Luis Turiba desaconteceu na madrugada de 26 de agosto, em Salvador, aos 76 anos. Poeta, ativista cultural, jornalista. Nascido no Recife, em 1950, Turiba deixa cinco filhos, seis netos e uma ampla obra, que inclui poesias, crônicas, textos jornalísticos, video-documentários, revistas culturais e parcerias musicais.

Seu primeiro livro de poesia, Kiprokó, foi lançado em 1977. No Rio de Janeiro, pra onde se mudou ainda jovem, conseguiu emprego como repórter, iniciando uma bem-sucedida carreira com passagens pela revista Manchete e pelos jornais O Globo e Gazeta Mercantil. Foi como correspondente da Gazeta que Turiba mudou-se para Brasília, em 1979. Ganhou vários prêmios por suas reportagens, inclusive dois Esso regionais.

Amigo de Turiba desses tempos de início de Brasília, o poeta Nicolas Behr conta que conversou com o amigo na véspera do falecimento

“Não esperava essa notícia. Grande agitador cultural, um homem de ideias e de realizações, que fazia poeta, jornalista, atuante, ativo, presente. Editor da revista Brica Brac, né? Essa revista que nos anos 80 entrou para a história da literatura a história das história das revistas literárias brasileiras do século passado. Grande Turiba, só temos que celebrar sua memória, sua eterna presença entre nós.”

A revista cultural Bric-a-Brac foi editada entre 1985 e 2022. A publicação extrapolou os limites do Distrito Federal, entrevistando intelectuais e artistas como Caetano Veloso e Paulinho da Viola; Nise da Silveira; Manoel de Barros, entre outras personalidades.

Em sua trajetória, passou pela assessoria de comunicação do ministério da Cultura, que soltou nota lamentando a morte de Turiba e afirmando que o jornalista “participou de momentos importantes da história do próprio MinC”.

O Sindicato dos Jornalistas do Distrito Federal lembrou que “além de sua escrita afiada nas redações, Turiba foi um símbolo vivo da resistência democrática que marca a história da categoria. Militante histórico, ele sofreu severa perseguição política, prisão e tortura durante o regime militar”.

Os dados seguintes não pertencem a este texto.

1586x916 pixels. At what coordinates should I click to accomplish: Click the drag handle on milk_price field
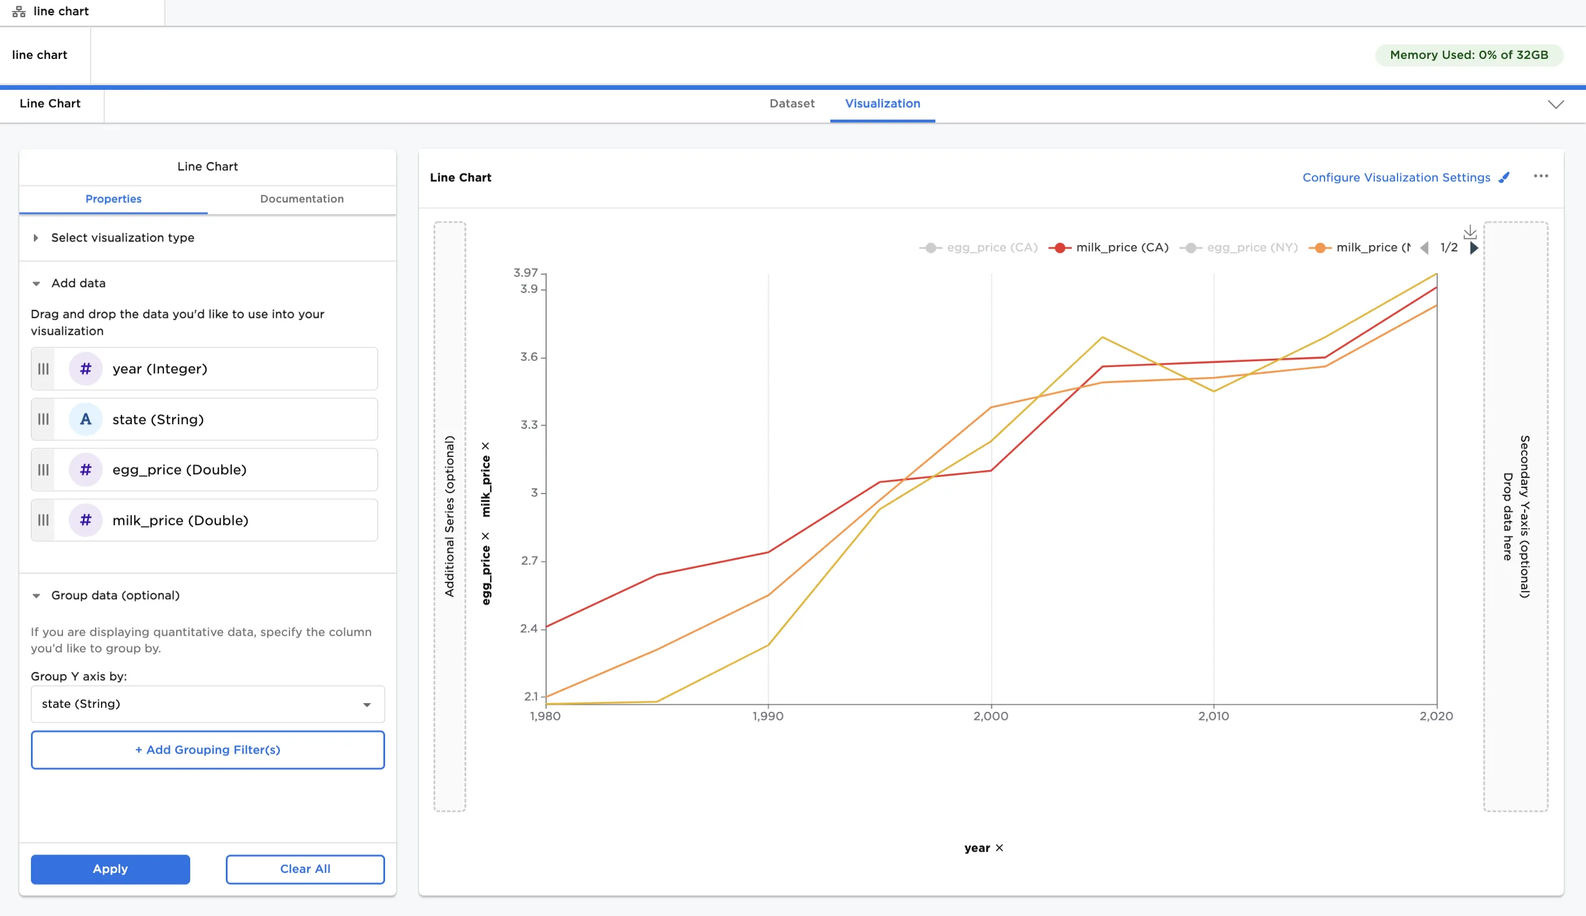point(43,520)
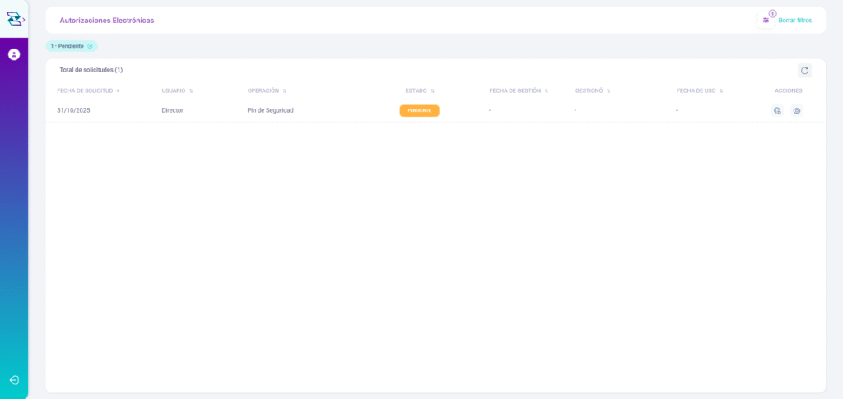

Em agosto de 2024, a Comissão de Anistia concedeu anistia política a Turiba, reconhecendo que a farta documentação que o escritor reuniu e apresentou ao colegiado comprova que, durante a ditadura, ele foi perseguido por razões políticas, tendo sido monitorado pelo Serviço Nacional de Informações (SNI) até meados da década de 1980. Além da condição de anistiado, Turiba recebeu do Estado brasileiro um pedido formal de desculpas.

Após anos atuando como assessor do Ministério da Cultura, aposentou-se no início da década de 2010 para dedicar-se exclusivamente à literatura. Viveu os últimos anos entre o Rio de Janeiro, Salvador e Brasília.

Neste sábado, amigos prestam a última homenagem no Beirute, tradicional restaurante de Brasília. Reduto de muitos encontros e acontecências.